SAF is a biofuel that can be produced from a variety of feedstocks, from vegetable oils, fats, greases, to municipal solid waste. It is commonly produced alongside renewable diesel in biorefineries and, in general, competes with renewable diesel for feedstocks and production capacity.
Why we expect the SAF market to grow
SAF's total penetration in global jet fuel supply remains less than 0.1% today, but sources of demand are growing. In the EU, regulators have introduced a new law mandating SAF blending for all-flights departing from EU airports, beginning with 2% in 2025, increasing to 6% in 2030 and 70% by 2050. In addition, many airlines have entered into off-take agreements with SAF producers to secure future production of the fuel.1
Efforts to facilitate SAF transactions also help strengthen demand signal for the fuel. An industry group called the Sustainable Aviation Buyers Alliance (SABA) has created a procurement process enabling corporates to purchase SAF certificates to reduce emissions from air travel. As with Renewable Energy Certificates (RECs), where companies purchase RECs to reduce emissions from electricity, SAF certificates allow customers to claim the fuel as their own even if it was not actually consumed in their operations.

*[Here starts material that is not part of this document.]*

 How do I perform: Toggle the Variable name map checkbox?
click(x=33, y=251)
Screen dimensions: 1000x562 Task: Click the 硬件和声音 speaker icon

Over time, we expect biorefineries to favor production of SAF over road-based biofuels. In the long-term, we expect alternative propulsion technologies — namely battery electric vehicles — to drive emission reduction in road transportation, reducing demand for road-based biofuels such as renewable diesel. Based on announced capacity additions, about 30% of global biorefinery capacity will be dedicated to SAF production in 2030, up from about 11% in 2023.2
While we expect demand to increase, there will be challenges to ramping up production. Production is not widespread because of costs (SAF is three to five times more expensive than regular jet fuel), feedstock availability and technology. Feedstocks that have high global availabilities, such as municipal solid waste, lack technologies to process them at commercial scale today. On the other hand, feedstocks such as used cooking oil and vegetable oils have economic methods of production but are scarce in supply. Expansion of virgin vegetable oil production is possible but introduces deforestation risks in some regions. As such, investments into novel technologies are necessary to bring production costs down and unlock sources of feedstocks greater in supply.
Bottom line: Calvert sees long-term potential for SAF to decarbonize air transportation. As the market develops, responsible investors have to evaluate new risks and opportunities, paying close attention to innovations that lower unit cost of production and the sustainability characteristics of feedstocks.
1. International Civil Aviation Organization. SAF Offtake Agreement Dashboard. Accessed August 7, 2023.
2. Bloomberg New Energy Finance. Global Renewable Fuel Project Tracker. Accessed August 7, 2023.